我有一个简单的蜘蛛，它从页面上的脚本中抓取一些东西。

我是这样抓取脚本的

jsData = json.loads(response.xpath('//script[@type="application/ld+json"]//text()').extract_first())

当我从项目中的蜘蛛中运行它时，我会获取所有数据，但如果我从常规脚本而不是项目中运行它，它不会从脚本中获取所有数据。这是为什么呢？

这是我的脚本蜘蛛

import scrapy
import json
from scrapy.crawler import CrawlerProcess


class MySpider(scrapy.Spider):
    name = "target"
    start_urls = ['https://www.target.com/p/madden-nfl-22-xbox-one-series-x/-/A-83744898#lnk=sametab']

    def parse(self, response):
        jsData = json.loads(response.xpath('//script[@type="application/ld+json"]//text()').extract_first())
        NAME_SELECTOR = jsData['@graph'][0]

        yield {
            'name': NAME_SELECTOR,
        }


process = CrawlerProcess()

process.crawl(MySpider)
process.start()

它给了我

...'offers': {'@type': 'Offer', 'priceCurrency': 'USD', 'availability': 'InStock', 'availableDeliveryMethod': 'ParcelService', 'potentialAction': {'@type': 'BuyAction'}, 'url': 'https://www.target.com/p/madden-nfl-22-xbox-one-series-x/-/A-83744898'}}}

我的项目蜘蛛代码是

import scrapy
import json

class targetSpider(scrapy.Spider):
    name = "target"
    start_urls = ['https://www.target.com/p/madden-nfl-22-xbox-one-series-x/-/A-83744898#lnk=sametab']

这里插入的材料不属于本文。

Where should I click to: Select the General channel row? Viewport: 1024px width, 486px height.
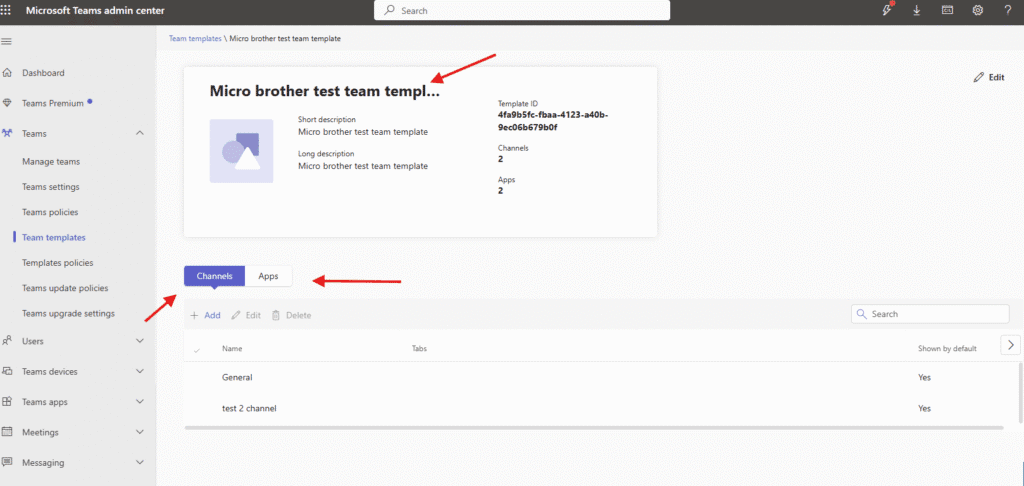click(237, 377)
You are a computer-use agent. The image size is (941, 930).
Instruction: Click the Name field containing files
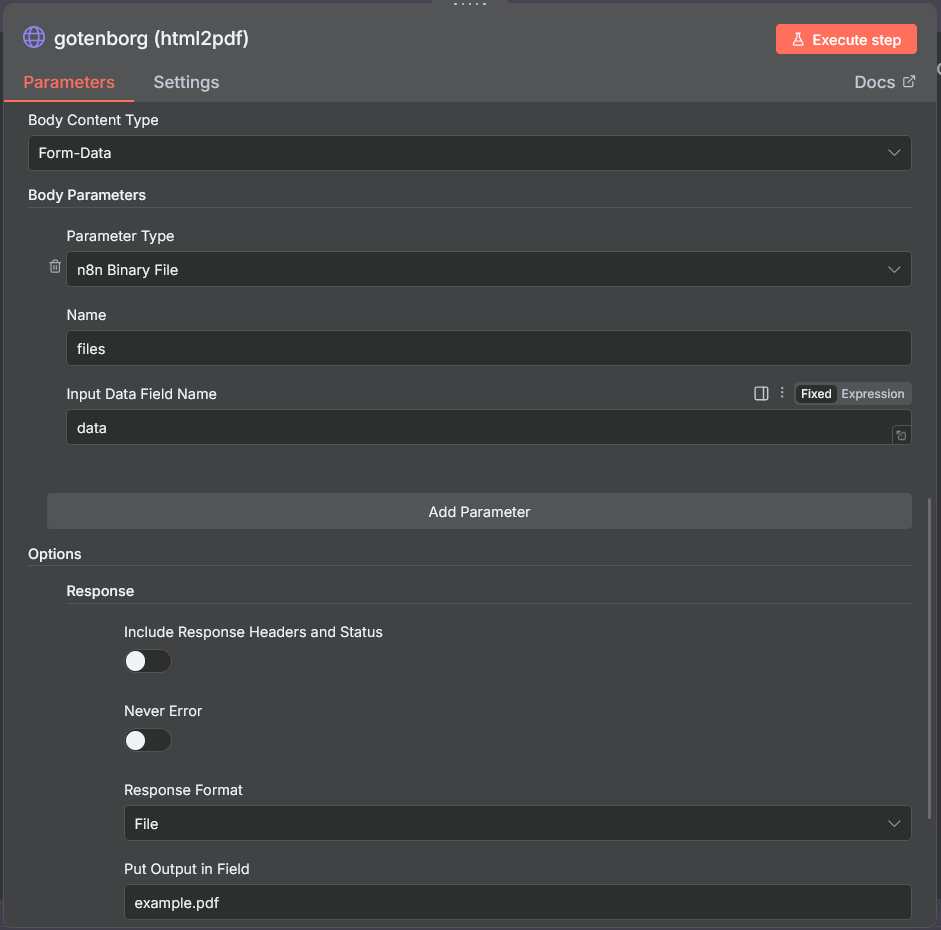488,348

    def parse(self, response):
        jsData = json.loads(response.xpath('//script[@type="application/ld+json"]//text()').extract_first())
        test = jsData['@graph'][0]

        yield {
            'test': test
        }

它给了我

...'offers': {'@type': 'Offer', 'price': '59.99', 'priceCurrency': 'USD', 'availability': 'PreOrder', 'availableDeliveryMethod': 'ParcelService', 'potentialAction': {'@type': 'BuyAction'}, 'url': 'https://www.target.com/p/madden-nfl-22-xbox-one-series-x/-/A-8
3744898'}}}

【问题讨论】：

标签： javascript python scrapy

【解决方案1】：

这是关于 javascript 的。 'price': '59.99' 之类的内容由 javascript 加载。而Scrapy中的Downloader默认不支持运行javascript。

问题的可能原因

你的一个蜘蛛 settings.py 启用了一些外部下载器中间件（如 Selenium、Splash、Playwright），而另一个没有。
以CrawlerProcess()启动spider的脚本不在项目根目录下运行，导致settings.py加载失败。

更新：抱歉，我忘记了使用CrawlerProcess() 时需要手动加载设置。 Run scrapy from a script.

【讨论】：

导入from scrapy.utils.project import get_project_settings 并将get_project_settings() 添加到我的CrawlerProcess() 中解决了这个问题。谢谢！